A impressão é sentida por outras pessoas. Mesmo sem lecionar, elas dizem sentir dos demais irmãos – como os evangélicos se identificam – certa falta de possibilidade de diálogo. “Eu comecei a perceber deboche, risos e boicote na hora do canto do coral que participava há 15 anos. Quando eu e minha família estávamos, eles só faziam de conta que cantavam, não soltando a voz, e isso começou quando perceberam que nossa posição política era contrária ao Bolsonaro”, conta uma evangélica, também pedindo para não ser identificada.
O temor é algo bastante comum e um sentimento coletivo. Os fiéis não sentem apenas medo dos líderes das igrejas, mas dos próprios irmãos. “A maior resistência veio de outros cristãos que acreditam que, porque você não o apoia, não luta pelos direitos e princípios cristão. Então você acaba sendo tipo como ‘menos cristão’ por isso. Em tese, deveria não só apoiar, mas também votar em um candidato que a sua igreja apoie também”, explica a estudante Paloma Dantas Sganzerla, 21 anos.

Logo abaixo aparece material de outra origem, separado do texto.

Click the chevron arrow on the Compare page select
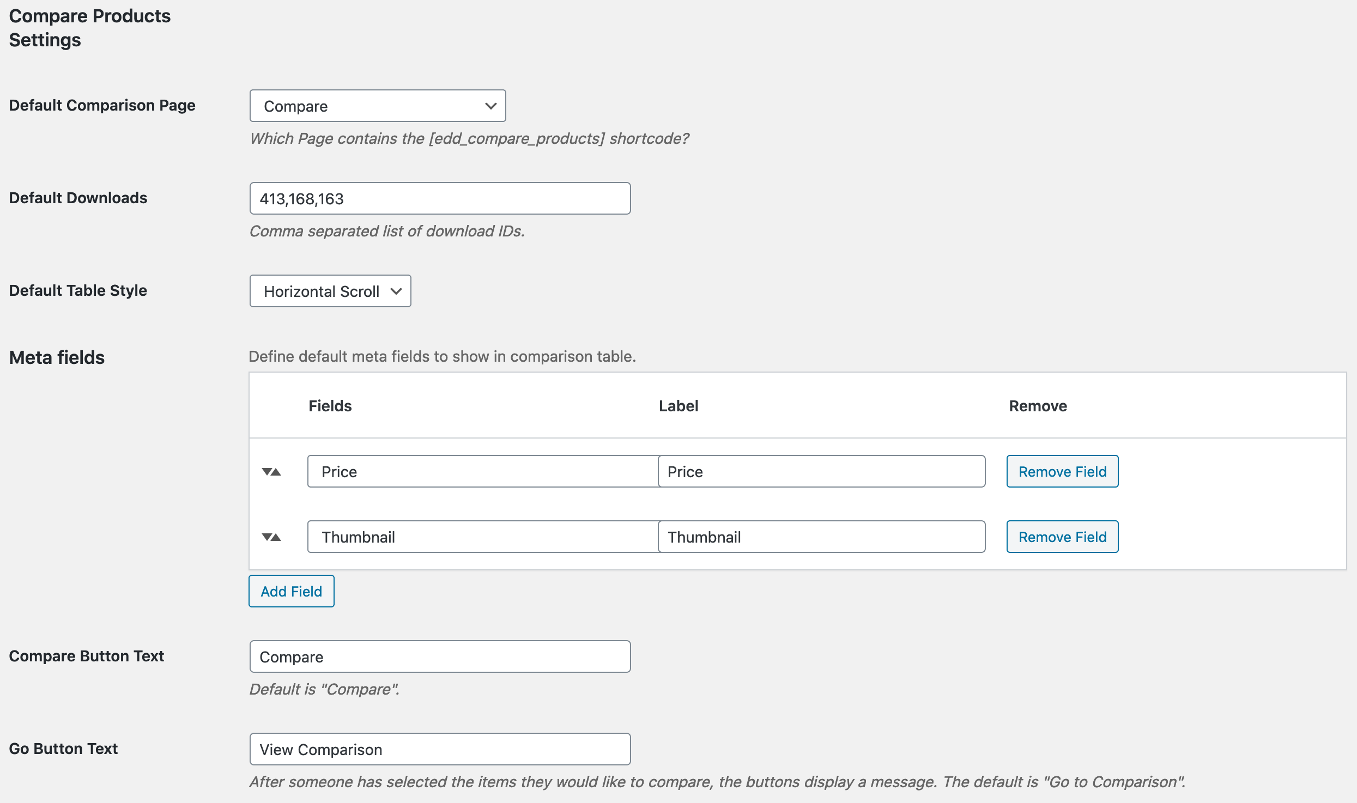1357x803 pixels. click(490, 106)
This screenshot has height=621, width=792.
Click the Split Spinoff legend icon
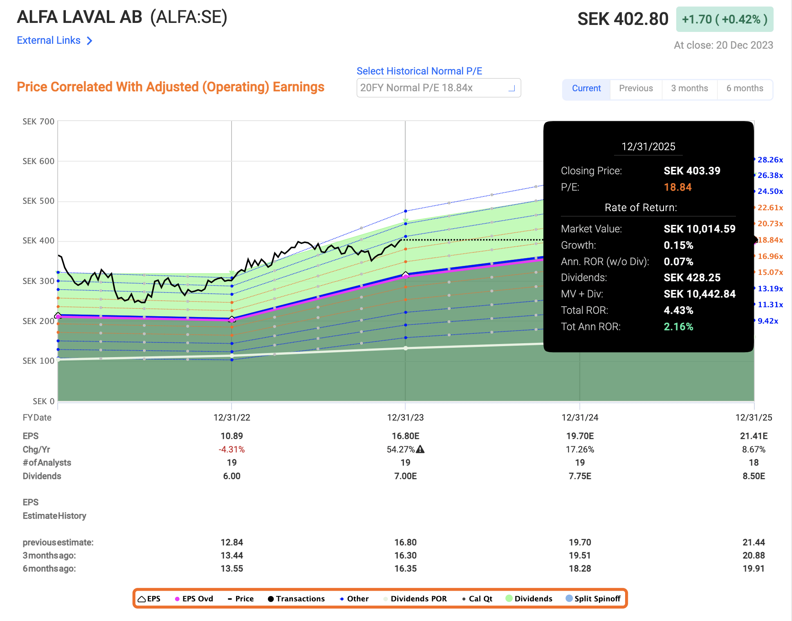coord(569,599)
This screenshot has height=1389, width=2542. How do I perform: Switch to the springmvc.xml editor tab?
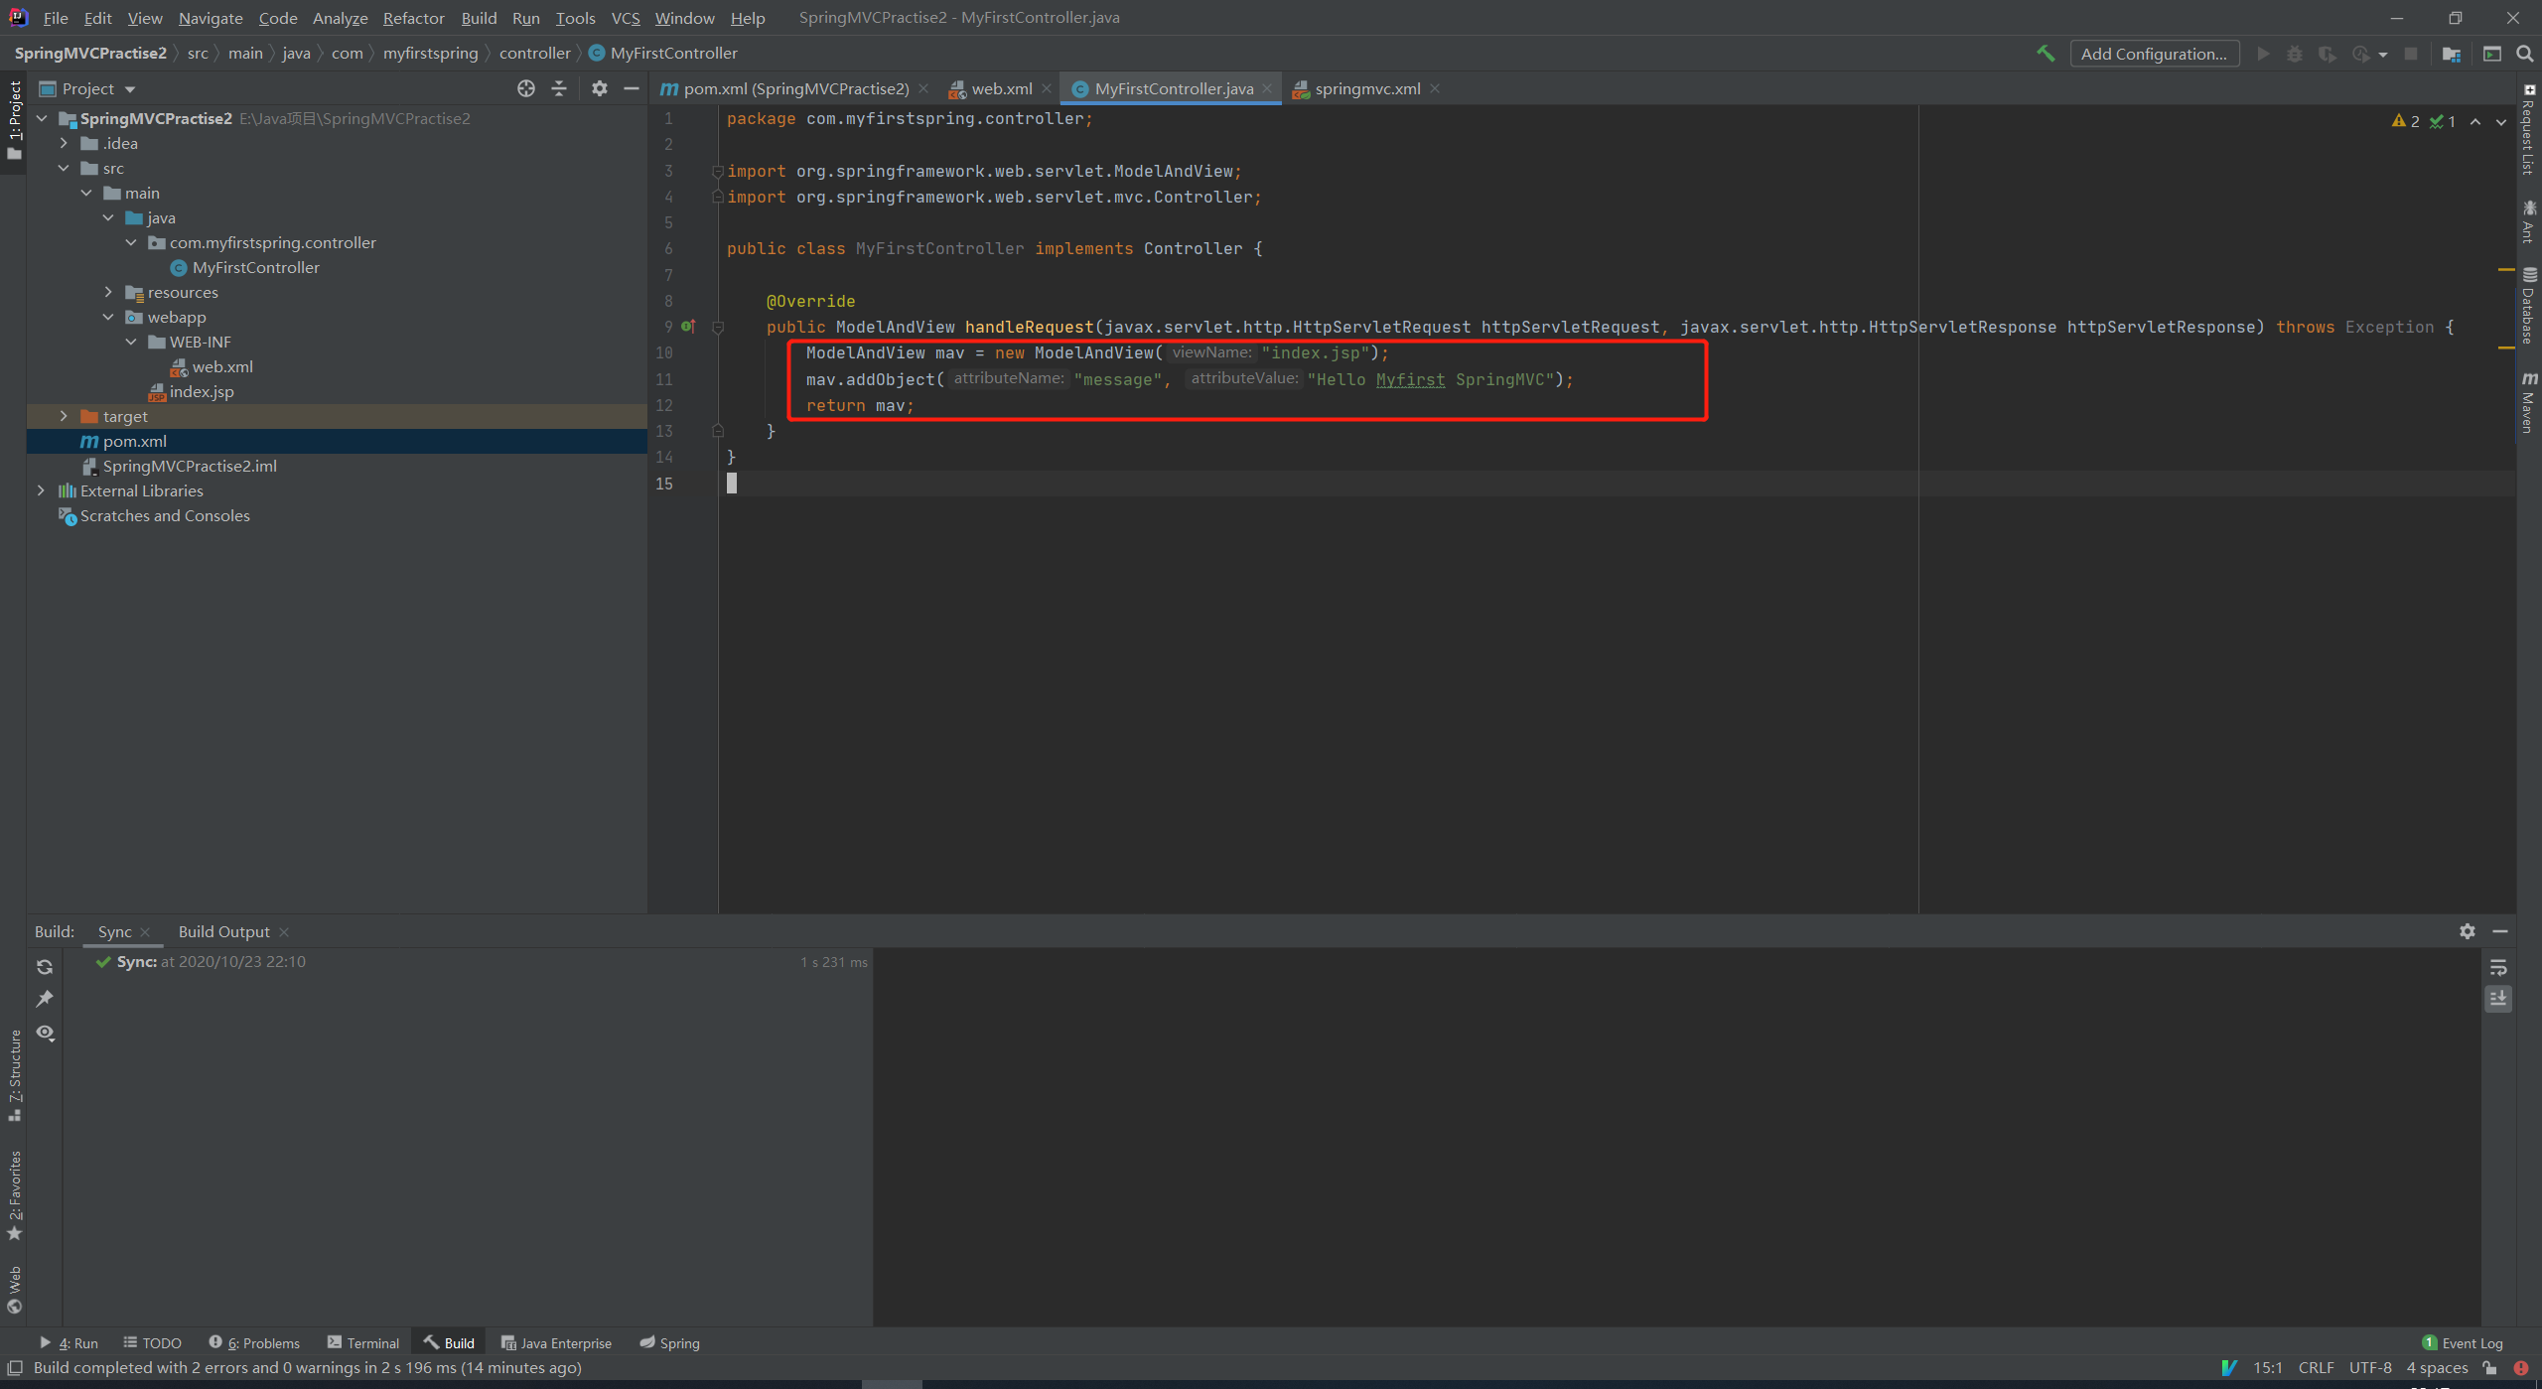[x=1366, y=88]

Segundo ela, os pastores da igreja que ela frequenta não falam abertamente que Bolsonaro é a salvação do país, mas, nas entrelinhas, deixam clara a mensagem. “A liderança se posiciona de uma maneira ‘passiva’. Não existe uma cobrança de voto mas, como líderes, eles influenciam, principalmente quem não tem uma posição definida e a define total e internamente pela escolha do líder. Então, quando eles expõem seu posicionamento, influenciam totalmente”, aponta.
Há igrejas que tornam o apoio aberto, como a Assembleia de Deus, uma denominação cristã protestante com uma grande variedade de igrejas afiliadas. Suas subcongregações, no entanto, não replicam os ideais da sede principal. Porém, os pastores replicam o discurso.
“O pastor da minha congregação em específico optou por não comentar nada a respeito, nem na igreja nem nas suas redes sociais. Mas os ‘irmãos’ ficaram felizes com o posicionamento do pastor uma vez que boa parte dos membros já declarava apoio ao candidato, então isso fortaleceu seus discursos de ‘candidato que luta pelos interesses cristãos‘”, conta a jornalista Jayane Condulo, 22 anos.
Para os religiosos, o posicionamento de seus líderes é equivocado. “É algo que tem me afastado da igreja, é hostil, agressivo, me sinto mal. São quatro domingos que não vou ao culto. Tenho medo de ir e o culto virar uma pregação política velada e não serei conivente, vou levantar e sair. Isso vai escandalizar”, conta um evangélico, que teme ser identificado.
“Estou ali para estudar a palavra, saber mais da Bíblia, ouvir palavra de Deus e participar do projeto de evangelização cristã que eu entendo falar em amor. Como apoiar as pessoas, o próximo, e apoiar um candidato especifico que, na minha visão política, fala contra tudo o que Jesus pregou?”, questiona.